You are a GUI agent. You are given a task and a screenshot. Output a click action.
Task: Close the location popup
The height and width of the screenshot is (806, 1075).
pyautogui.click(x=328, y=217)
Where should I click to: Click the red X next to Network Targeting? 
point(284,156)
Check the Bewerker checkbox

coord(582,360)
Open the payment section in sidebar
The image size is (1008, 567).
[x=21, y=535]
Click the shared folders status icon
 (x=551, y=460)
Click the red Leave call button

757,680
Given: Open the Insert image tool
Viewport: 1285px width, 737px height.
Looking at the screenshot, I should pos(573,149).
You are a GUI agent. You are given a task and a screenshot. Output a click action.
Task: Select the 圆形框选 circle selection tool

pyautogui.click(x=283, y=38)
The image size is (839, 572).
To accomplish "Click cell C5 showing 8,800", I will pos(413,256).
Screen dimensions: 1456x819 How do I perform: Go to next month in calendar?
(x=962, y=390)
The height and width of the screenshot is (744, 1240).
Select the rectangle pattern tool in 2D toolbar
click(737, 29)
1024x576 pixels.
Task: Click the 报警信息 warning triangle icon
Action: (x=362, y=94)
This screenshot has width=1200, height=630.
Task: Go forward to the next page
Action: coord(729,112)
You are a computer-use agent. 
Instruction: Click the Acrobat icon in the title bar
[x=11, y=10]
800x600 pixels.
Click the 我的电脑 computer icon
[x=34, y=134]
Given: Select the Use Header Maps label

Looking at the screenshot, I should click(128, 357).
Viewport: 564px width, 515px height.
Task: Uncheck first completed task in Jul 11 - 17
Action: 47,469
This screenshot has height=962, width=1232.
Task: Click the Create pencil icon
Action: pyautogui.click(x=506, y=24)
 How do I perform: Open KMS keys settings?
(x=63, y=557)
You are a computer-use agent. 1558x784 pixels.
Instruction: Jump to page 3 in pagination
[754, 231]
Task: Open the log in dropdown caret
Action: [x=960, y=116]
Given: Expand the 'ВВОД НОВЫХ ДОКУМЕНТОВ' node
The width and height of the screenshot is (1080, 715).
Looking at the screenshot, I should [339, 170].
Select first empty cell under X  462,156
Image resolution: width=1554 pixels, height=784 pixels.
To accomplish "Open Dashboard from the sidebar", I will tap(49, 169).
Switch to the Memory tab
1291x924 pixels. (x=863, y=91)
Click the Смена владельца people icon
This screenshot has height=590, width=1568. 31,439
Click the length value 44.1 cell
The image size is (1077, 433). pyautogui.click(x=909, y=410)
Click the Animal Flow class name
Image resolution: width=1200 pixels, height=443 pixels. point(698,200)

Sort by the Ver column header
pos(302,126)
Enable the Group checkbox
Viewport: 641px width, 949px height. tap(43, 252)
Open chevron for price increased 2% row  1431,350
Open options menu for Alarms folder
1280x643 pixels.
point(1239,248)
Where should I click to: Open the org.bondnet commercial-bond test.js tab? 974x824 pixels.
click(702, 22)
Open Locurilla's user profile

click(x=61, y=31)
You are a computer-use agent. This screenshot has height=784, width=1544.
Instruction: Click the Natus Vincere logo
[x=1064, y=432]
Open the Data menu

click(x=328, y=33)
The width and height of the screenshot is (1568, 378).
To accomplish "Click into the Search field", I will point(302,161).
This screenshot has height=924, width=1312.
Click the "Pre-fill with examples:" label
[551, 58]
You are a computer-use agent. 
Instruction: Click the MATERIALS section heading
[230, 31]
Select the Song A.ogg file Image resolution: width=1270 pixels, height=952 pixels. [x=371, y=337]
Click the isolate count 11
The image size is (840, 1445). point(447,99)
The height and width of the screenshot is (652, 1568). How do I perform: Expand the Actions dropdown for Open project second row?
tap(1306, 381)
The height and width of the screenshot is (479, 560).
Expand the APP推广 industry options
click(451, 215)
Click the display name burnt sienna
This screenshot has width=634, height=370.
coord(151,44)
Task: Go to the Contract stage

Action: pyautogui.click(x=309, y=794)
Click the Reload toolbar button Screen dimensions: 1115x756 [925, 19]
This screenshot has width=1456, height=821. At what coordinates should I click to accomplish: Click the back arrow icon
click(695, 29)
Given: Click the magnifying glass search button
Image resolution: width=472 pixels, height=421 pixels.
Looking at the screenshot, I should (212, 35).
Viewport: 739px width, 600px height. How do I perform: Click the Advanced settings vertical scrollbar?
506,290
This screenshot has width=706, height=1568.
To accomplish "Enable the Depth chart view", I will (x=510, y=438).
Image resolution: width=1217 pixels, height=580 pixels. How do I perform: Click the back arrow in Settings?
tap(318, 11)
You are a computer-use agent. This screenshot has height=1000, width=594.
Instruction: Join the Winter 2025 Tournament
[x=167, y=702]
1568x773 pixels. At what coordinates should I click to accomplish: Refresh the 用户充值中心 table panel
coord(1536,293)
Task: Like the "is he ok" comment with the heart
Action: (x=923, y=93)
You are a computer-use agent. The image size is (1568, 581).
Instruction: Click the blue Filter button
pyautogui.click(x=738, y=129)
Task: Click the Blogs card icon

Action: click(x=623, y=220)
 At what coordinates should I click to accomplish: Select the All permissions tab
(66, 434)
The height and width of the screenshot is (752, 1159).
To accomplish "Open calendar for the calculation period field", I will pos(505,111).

- What is required -
Using the data above, extract exactly the lines from the one that holds "Switch to the Memory tab" to the one that holds "This screenshot has height=924, width=1312.", both ends included, and no others.

- Answer area -
Switch to the Memory tab
1291x924 pixels. (x=863, y=91)
Click the Смена владельца people icon
This screenshot has height=590, width=1568. 31,439
Click the length value 44.1 cell
The image size is (1077, 433). pyautogui.click(x=909, y=410)
Click the Animal Flow class name
Image resolution: width=1200 pixels, height=443 pixels. point(698,200)

Sort by the Ver column header
pos(302,126)
Enable the Group checkbox
Viewport: 641px width, 949px height. tap(43, 252)
Open chevron for price increased 2% row  1431,350
Open options menu for Alarms folder
1280x643 pixels.
point(1239,248)
Where should I click to: Open the org.bondnet commercial-bond test.js tab? 974x824 pixels.
click(702, 22)
Open Locurilla's user profile

click(x=61, y=31)
You are a computer-use agent. This screenshot has height=784, width=1544.
Instruction: Click the Natus Vincere logo
[x=1064, y=432]
Open the Data menu

click(x=328, y=33)
The width and height of the screenshot is (1568, 378).
To accomplish "Click into the Search field", I will point(302,161).
This screenshot has height=924, width=1312.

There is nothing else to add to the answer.